When confronted with evidence that treatments they offer are not supported by science, clinicians argue that they know better than some study what works. In surveys, they admit they value personal experience over research evidence, and a 2006 Presidential Task Force of the American Psychological Association—the 150,000-strong group dominated by clinicians—gave equal weight to the personal experiences of the clinician and to scientific evidence, a stance they defend as a way to avoid “cookbook medicine.” A 2008 survey of 591 psychologists in private practice found that they rely more on their own and colleagues’ experience than on science when deciding how to treat a patient. (This is less true of psychiatrists, since these M.D.s receive extensive scientific training.) If they keep on this path as insurers demand evidence-based medicine, warns Mischel, psychology will “discredit and marginalize itself.”

If public shaming doesn’t help, Baker’s team suggests a new accreditation system to “stigmatize ascientific training programs and practitioners.” (The APA says its current system does require scientific training and competence.) Two years ago the Association for Psychological Science launched such a system to compete with the APA’s.

That may produce a new generation of therapists who apply science, but it won’t do a thing about those now in practice.

Find this article at
http://www.newsweek.com/id/216506

My Response
There are many inaccuracies in this story—not the least of which is the distortion of APA’s definition of evidence based practice, which unequivocally does not give equal weight to the personal experiences of the clinician and scientific evidence—but I will focus here on the “evidence” claiming that the noted approaches are the most effective. Perhaps clinicians are ignoring the researchers quoted in the article because the brand of evidence they are selling is not credible or relevant to their work. They fail to mention the most replicated piece of evidence in the psychological literature: Namely, that no one treatment model, including the cognitive and cognitive behavioral models canonized in the article, have reliably shown any superiority over other treatments. Moreover, treatment models account for a very small amount of the variance of change. As just one example of these robustly demonstrated findings, consider the landmark NIMH study of depression in which cognitive behavioral therapy was compared to interpersonal therapy and antidepressants. No differences emerged between the treatments—they all worked about the same (although the talk therapies did better at follow-up). Treatment model differences accounted for only 2% of variance of change. What did explain the changes achieved by the clients? The quality of the relationship/alliance between the clinician and the client accounted for 21% of the variance. The person of the clinician, not what treatment was delivered explained another 8%. This is why clinicians don’t rally around the flag of different treatments making false claims about superior effectiveness. They know that other factors are far more important—psychotherapy is a richly nuanced interpersonal event that defies being reduced to a diagnosis and treatment model.
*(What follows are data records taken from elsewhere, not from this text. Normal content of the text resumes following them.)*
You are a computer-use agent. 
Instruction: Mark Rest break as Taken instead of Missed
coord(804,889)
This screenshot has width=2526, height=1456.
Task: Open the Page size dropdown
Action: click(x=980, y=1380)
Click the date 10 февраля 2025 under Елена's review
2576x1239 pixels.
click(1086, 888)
The much ballyhooed models have only shown themselves to be better than sham treatments or no treatment at all, which is not exactly news to write home to mom about. Think about it. What if one of your friends went out on a date with a new person, and when you asked about the guy, your friend replied, “He was better than nothing—he was unequivocally better than watching TV or washing my hair.” (Or, if your friend was a researcher: “…he was significantly better, at a 95% confidence level, than watching TV or washing my hair). How impressed would you be?

Finally, the success of any treatment is not guaranteed regardless of its evidentiary support or the expertise of the therapist. As the APA Task Force noted, the response of the client is variable and therefore must be monitored and treatment tailored accordingly to ensure a positive outcome. Monitoring outcome with clients, what has been called practice based evidence, has been shown to significantly improve treatment outcomes regardless of the treatment administered, a far more powerful influence on outcome that the specific approach administered.